EXCERPT TO READ:
****************

Oh please!  There is nothing HOT about engineering for the American worker!  Outsourcing has gutted the entire career field and it will only get worse.  Play it safe with business and medicine.

Hey Joe--quick question where can I find jobs like that?  I"m a business major & would like to take a look--where are you employed?

I have a degree in mechanical engineering and I am working in automotive industy which here in Nord America is in slow down. I would like to know what corses and where should I take to become a petroleum engineer.

Any engineering field work is very well compensated. Some of my friends went overseas for salaries over 320k/year and they are piping designers (not degrred engineers).  I expect the boom to keep going for a few years since the demand will not slow down. Alternative forms of energy is a pie in the sky...I certainly don't see it happening in my life time, eventhoughh it is a must. The economies of China and India will make it even harder to keep up supply of hydrocarbons, hence the demand for engineering types..

I am back going to school, myself, but I have children at my heels getting ready for their high school career choices. I think that they are pretty well rounded, and very smart. Hopefully they will pursue these types of jobs but also remember that these are not renewable, and once these are gone and all used up? what are our alternatives? I would love for my four children to be the first on the wagon to get more wind and solar powered things in play, and help the refineries to clean up and help out!

How hard is it to find employment as a PE if you already have a masters degree in Mechanical Engineering?  

I see programs like this searching around the web;

www.pe.tamu.edu/.../Degrees.html

It is a distance learning program which advertises a masters in PE

Would this program get you employment in the industry?

Is it even required if you are a mechanical engineer with 4 yrs exp

in a different industry?

What kind of starting salary could you expect with this degree and some

professional experience?

****************

EXCERPTED DATA:

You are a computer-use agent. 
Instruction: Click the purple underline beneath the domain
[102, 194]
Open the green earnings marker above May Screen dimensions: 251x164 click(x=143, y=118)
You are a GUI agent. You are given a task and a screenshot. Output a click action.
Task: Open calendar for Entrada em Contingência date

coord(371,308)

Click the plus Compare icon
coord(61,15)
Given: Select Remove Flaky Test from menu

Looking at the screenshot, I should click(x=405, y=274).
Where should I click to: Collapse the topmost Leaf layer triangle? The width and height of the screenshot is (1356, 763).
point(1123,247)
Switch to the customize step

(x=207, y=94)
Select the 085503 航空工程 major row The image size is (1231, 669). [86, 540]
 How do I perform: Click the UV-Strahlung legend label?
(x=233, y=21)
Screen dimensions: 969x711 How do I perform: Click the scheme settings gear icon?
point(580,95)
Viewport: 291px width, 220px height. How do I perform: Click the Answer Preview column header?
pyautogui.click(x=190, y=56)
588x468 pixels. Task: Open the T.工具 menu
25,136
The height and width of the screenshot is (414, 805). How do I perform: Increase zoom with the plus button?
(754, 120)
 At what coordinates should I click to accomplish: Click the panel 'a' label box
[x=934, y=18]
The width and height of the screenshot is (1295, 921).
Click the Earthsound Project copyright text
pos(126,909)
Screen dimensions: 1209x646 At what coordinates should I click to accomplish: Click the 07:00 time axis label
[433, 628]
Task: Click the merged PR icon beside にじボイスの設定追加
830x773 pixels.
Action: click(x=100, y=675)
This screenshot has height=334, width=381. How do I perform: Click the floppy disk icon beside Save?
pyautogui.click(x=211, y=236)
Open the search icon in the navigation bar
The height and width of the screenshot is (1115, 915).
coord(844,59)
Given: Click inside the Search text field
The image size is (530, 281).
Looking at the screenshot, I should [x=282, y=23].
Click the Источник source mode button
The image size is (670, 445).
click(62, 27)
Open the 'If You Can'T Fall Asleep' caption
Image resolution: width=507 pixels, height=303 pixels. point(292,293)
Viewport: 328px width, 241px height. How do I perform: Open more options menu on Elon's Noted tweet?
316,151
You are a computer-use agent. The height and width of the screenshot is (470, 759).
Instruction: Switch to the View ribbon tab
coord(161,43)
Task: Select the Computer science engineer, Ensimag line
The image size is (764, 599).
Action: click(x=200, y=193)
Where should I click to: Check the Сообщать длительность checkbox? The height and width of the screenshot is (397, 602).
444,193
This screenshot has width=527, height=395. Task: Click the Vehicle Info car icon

****************

TASK REQUIREMENTS:
a. Answer each question from the discussion of engineering careers, one per line:
(i) In what field does the commenter working in the automotive industry hold a degree?
(ii) What yearly salaries did the overseas piping designers earn?
(iii) How many children does the commenter who is back in school have?
b. Decide whether each statement agrees with the discussion of engineering careers. Answer yes or no, and quote the words that decide it.
(i) The first commenter recommends business and medicine as safe choices.
(ii) The commenter whose friends went overseas expects the boom to end soon.
(iii) The automotive industry in North America is described as growing.

COMPLETED EXERCISE:
a.
(i) Mechanical engineering
(ii) Over 320k/year
(iii) Four

b.
(i) Yes: "Play it safe with business and medicine."
(ii) No: "I expect the boom to keep going for a few years since the demand will not slow down."
(iii) No: "which here in Nord America is in slow down"